環境・CSRヤマトホールディングス(HD)は20日、フランスの宅配大手DPDグループとの間で、物流分野での温室効果ガス(GHG)排出量の世界共通算定基準の検討を行うことで基本合意したと発表した。国や企業ごとにまちまちな算定基準に替わる共通の物差しが必要だとしている。合意に基づく具体的な取り組み内容は公表しておらず、実効性は現時点では未知数だが、日仏の大企業同士が手を組むインパクトは大きく、気候変動を巡るさまざまな政策や議論に一石を投じそうだ。

発表によると、両社は7月12日に環境分野での協力に向けた基本合意書を締結した。

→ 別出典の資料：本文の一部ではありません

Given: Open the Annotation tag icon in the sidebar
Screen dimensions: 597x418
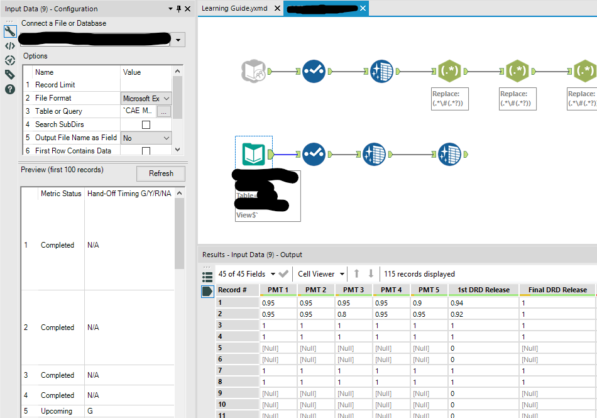Looking at the screenshot, I should click(9, 74).
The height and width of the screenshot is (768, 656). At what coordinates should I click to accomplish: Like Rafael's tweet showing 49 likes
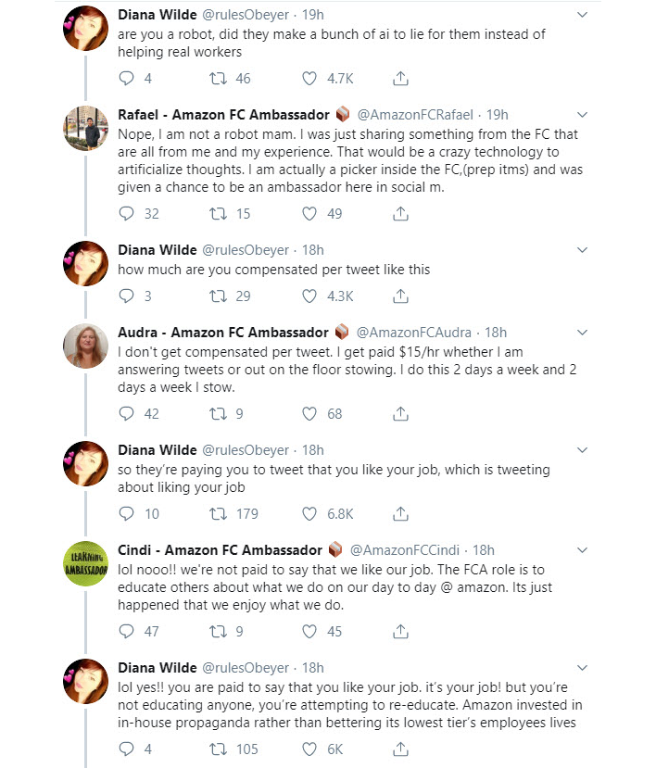tap(309, 214)
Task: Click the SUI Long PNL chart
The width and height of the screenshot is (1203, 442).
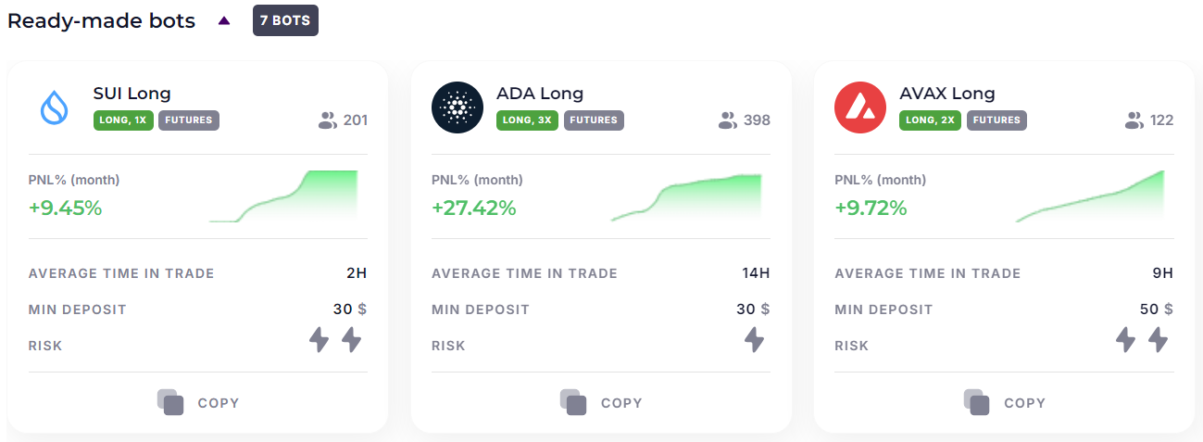Action: pyautogui.click(x=283, y=196)
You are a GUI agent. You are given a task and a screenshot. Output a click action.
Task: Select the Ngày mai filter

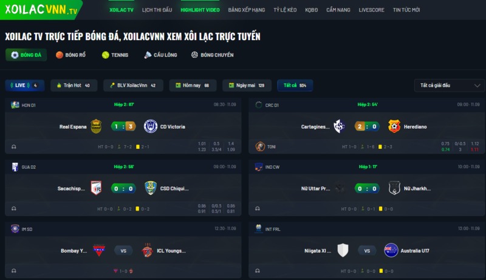(x=247, y=86)
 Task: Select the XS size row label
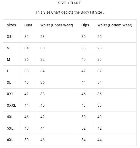(9, 37)
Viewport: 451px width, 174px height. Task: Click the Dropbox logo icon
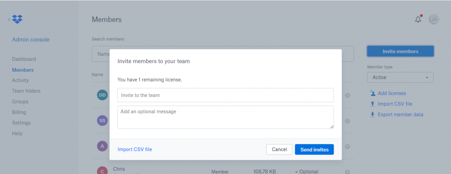17,19
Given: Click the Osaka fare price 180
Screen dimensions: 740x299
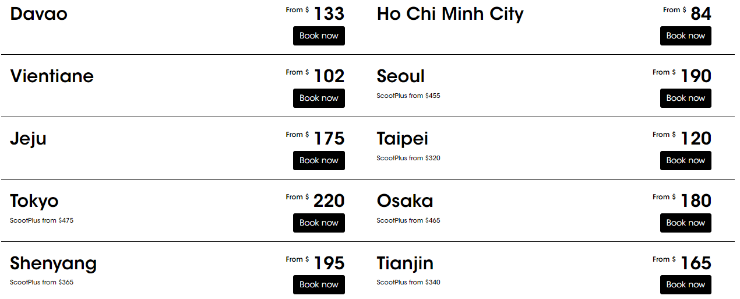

「GHG排出量の世界共通の算定基準の検討」と「環境分野におけるノウハウの共有」が大きな柱だ。

両社は「GHG排出量の算定と報告については、物流各社がさまざまな基準を採用して算定しており、共通基準を策定する必要性が求められる」と問題提起し、日本企業が政府の「scope3」に基づいて算出を求められているサプライチェーンでのGHG排出量についても、「物流企業によって基準が異なることが課題」と指摘した。両社の協力でその解決を図り、共通基準での報告や、サプライチェーン全体の排出量の可視化につなげるとしている。

DPDはパリに本社を置く欧州の宅配最大手。世界50か国で12万人の配達員と7万か所の集配拠点を持つ宅配とEC(電子商取引)の巨大企業グループだ。2040年のGHG排出量ネットゼロを目標に掲げている。ヤマトとは、2017年に輸送に関する業務提携を行い、21年には国際的な食品・食材の小口保冷輸送の仕組みを発足させるなどの協業を進めてきた。

ただ、どんな大手企業と言えども民間企業2社の協業で、日仏両国のみならず複数国にまたがる世界共通基準を作るのは容易ではない。物流各社のほか荷主の各業界や政府などの賛同・協力も不可欠だ。その点について、ヤマトは「物流各社や荷主であるメーカー、小売にも協力を呼びかける」としているが、現時点では具体性に乏しい。

ヤマトは「両社で連携し、環境分野における取り組みを推進する」としており、今後の協議に沿って具体的な取り組みやスケジュールを開示すると見られる。環境省や国土交通省などとの協議や意見交換も予想され、展開次第では今回の合意が世界共通基準誕生への起点となる可能性もある。